Background: Hashimoto's thyroiditis (HT), one of the most common autoimmune thyroid diseases (AITDs), is the major cause of hypothyroidism in the world's iodine-sufficient regions. The Severe Acute Respiratory Syndrome Virus 2 (SARS-CoV-2) causes COVID-19 illness, belong to the family of beta-coronaviruses which rapidly spread leading to COVID-19 pandemic on March 11, 2020. Since follicular thyroid cells express the angiotensin converting enzyme 2 (ACE2), the virus's receptor for cellular entry, they may serve as a direct target for SARS-CoV-2 infection.
Objective: The aim of the current work was to evaluate the thyroid function consequences following either (COVID-19) infection or vaccination in group of Hashimoto thyroiditis and normal subjects in relation to their clinical features, biochemical, immunological, and inflammatory markers.
Patients and Methods: This study was conducted on 80 subjects attending the COVID Vaccination Center and Emergency Isolation at Ain Shams University Hospital during the period from August to October 2022, 14 males, and 66 females, their age ranged from 18 to 70 years. They were divided according to thyroid Abs into Hashimoto's thyroiditis group and normal group, each of them divided into 2 subgroups (exposed to COVID 19 infection & got COVID 19 vaccine).

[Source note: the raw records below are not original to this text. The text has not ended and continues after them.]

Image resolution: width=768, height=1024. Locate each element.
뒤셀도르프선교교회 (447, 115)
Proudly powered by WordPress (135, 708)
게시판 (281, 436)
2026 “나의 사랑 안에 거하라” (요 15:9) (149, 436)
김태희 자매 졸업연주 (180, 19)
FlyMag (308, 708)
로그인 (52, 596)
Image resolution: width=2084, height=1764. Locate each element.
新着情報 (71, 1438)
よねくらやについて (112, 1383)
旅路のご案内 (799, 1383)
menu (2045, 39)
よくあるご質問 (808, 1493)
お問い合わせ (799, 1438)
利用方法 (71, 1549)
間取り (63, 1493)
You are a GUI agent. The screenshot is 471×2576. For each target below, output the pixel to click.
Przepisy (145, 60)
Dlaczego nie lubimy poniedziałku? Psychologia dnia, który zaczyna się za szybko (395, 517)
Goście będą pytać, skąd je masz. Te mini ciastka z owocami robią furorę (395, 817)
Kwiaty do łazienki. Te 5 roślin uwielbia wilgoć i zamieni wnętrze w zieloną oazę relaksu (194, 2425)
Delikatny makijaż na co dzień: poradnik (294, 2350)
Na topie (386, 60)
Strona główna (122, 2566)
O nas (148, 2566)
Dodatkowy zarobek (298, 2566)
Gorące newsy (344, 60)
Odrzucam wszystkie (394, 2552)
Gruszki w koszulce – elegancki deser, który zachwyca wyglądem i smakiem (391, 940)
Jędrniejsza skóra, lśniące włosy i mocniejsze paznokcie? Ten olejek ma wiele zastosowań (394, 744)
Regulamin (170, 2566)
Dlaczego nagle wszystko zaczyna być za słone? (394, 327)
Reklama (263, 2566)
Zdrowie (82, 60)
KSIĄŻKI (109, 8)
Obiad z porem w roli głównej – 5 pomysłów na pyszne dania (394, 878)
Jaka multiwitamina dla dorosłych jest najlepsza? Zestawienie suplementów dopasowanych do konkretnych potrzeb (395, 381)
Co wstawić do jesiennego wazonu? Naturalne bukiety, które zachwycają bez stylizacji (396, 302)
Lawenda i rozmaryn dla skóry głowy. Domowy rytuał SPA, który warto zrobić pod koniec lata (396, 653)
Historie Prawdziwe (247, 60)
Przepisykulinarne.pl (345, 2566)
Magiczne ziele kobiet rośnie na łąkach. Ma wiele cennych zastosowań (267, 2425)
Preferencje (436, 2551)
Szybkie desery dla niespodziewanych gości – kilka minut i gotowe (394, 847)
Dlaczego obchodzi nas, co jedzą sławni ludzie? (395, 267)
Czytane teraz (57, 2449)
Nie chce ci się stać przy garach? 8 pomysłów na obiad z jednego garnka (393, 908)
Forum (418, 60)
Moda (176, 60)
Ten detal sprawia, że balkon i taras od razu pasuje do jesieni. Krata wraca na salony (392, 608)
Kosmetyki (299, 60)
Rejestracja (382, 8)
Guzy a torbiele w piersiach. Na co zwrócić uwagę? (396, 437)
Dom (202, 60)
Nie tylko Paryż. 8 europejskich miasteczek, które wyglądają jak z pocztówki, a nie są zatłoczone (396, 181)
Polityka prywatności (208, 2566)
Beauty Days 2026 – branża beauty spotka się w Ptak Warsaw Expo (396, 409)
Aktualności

Results: This study showed significant increase in the level of TSH and decrease in the level of free T3, Free T4 in Hashimoto's patients who exposed to COVID19 infection (P-value <0,01). Significant decrease in the level of TSH and increase in the level of free T3, Free T4 in Hashimoto's subjects' group after their exposure to COVID19 vaccine (AstraZeneca) (P-value <0,01), normal subjects group after exposure to COVID19 infection (P-value .02 and <0,01) and normal subjects group after being exposed to COVID19 vaccine (AstraZeneca) (P-value .02 and .04).
Conclusion: COVID19 infection and vaccination against COVID might be followed by an attack of thyroiditis in Hashimoto patients and even in normal persons.